Stored items from a collection
───

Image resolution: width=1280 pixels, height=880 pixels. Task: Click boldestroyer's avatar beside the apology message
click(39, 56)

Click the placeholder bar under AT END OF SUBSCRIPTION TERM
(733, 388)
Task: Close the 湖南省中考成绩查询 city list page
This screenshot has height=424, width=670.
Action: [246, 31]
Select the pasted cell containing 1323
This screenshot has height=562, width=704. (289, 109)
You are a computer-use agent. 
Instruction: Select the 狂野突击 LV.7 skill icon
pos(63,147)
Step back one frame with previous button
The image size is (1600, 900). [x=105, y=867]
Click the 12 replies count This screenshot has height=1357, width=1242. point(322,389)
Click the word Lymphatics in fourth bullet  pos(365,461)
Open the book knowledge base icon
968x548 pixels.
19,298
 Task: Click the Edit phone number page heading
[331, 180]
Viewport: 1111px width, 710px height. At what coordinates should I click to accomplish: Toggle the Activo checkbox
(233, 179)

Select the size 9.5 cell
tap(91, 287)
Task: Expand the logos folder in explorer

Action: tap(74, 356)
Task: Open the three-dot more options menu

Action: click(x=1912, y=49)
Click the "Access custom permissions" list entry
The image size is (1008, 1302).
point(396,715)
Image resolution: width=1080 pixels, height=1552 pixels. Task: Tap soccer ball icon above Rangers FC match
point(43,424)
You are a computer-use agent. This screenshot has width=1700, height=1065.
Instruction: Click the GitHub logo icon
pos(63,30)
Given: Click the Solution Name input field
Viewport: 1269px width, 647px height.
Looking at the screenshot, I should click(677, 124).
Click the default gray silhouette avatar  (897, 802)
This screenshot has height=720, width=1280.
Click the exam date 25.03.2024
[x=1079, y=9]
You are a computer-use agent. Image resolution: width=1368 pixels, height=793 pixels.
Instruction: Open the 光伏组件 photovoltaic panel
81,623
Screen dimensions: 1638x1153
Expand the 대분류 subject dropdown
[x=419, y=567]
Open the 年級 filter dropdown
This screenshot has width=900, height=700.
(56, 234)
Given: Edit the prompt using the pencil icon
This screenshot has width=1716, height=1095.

───

• Exercise goal
The reply should contain all of the entries exactly as shown above.

• Solution
Image resolution: width=1280 pixels, height=880 pixels. Task: Click boldestroyer's avatar beside the apology message
click(39, 56)

Click the placeholder bar under AT END OF SUBSCRIPTION TERM
(733, 388)
Task: Close the 湖南省中考成绩查询 city list page
This screenshot has height=424, width=670.
Action: [246, 31]
Select the pasted cell containing 1323
This screenshot has height=562, width=704. (289, 109)
You are a computer-use agent. 
Instruction: Select the 狂野突击 LV.7 skill icon
pos(63,147)
Step back one frame with previous button
The image size is (1600, 900). [x=105, y=867]
Click the 12 replies count This screenshot has height=1357, width=1242. point(322,389)
Click the word Lymphatics in fourth bullet  pos(365,461)
Open the book knowledge base icon
968x548 pixels.
19,298
 Task: Click the Edit phone number page heading
[331, 180]
Viewport: 1111px width, 710px height. At what coordinates should I click to accomplish: Toggle the Activo checkbox
(233, 179)

Select the size 9.5 cell
tap(91, 287)
Task: Expand the logos folder in explorer

Action: tap(74, 356)
Task: Open the three-dot more options menu

Action: click(x=1912, y=49)
Click the "Access custom permissions" list entry
The image size is (1008, 1302).
point(396,715)
Image resolution: width=1080 pixels, height=1552 pixels. Task: Tap soccer ball icon above Rangers FC match
point(43,424)
You are a computer-use agent. This screenshot has width=1700, height=1065.
Instruction: Click the GitHub logo icon
pos(63,30)
Given: Click the Solution Name input field
Viewport: 1269px width, 647px height.
Looking at the screenshot, I should click(677, 124).
Click the default gray silhouette avatar  (897, 802)
This screenshot has height=720, width=1280.
Click the exam date 25.03.2024
[x=1079, y=9]
You are a computer-use agent. Image resolution: width=1368 pixels, height=793 pixels.
Instruction: Open the 光伏组件 photovoltaic panel
81,623
Screen dimensions: 1638x1153
Expand the 대분류 subject dropdown
[x=419, y=567]
Open the 年級 filter dropdown
This screenshot has width=900, height=700.
(56, 234)
Given: Edit the prompt using the pencil icon
This screenshot has width=1716, height=1095.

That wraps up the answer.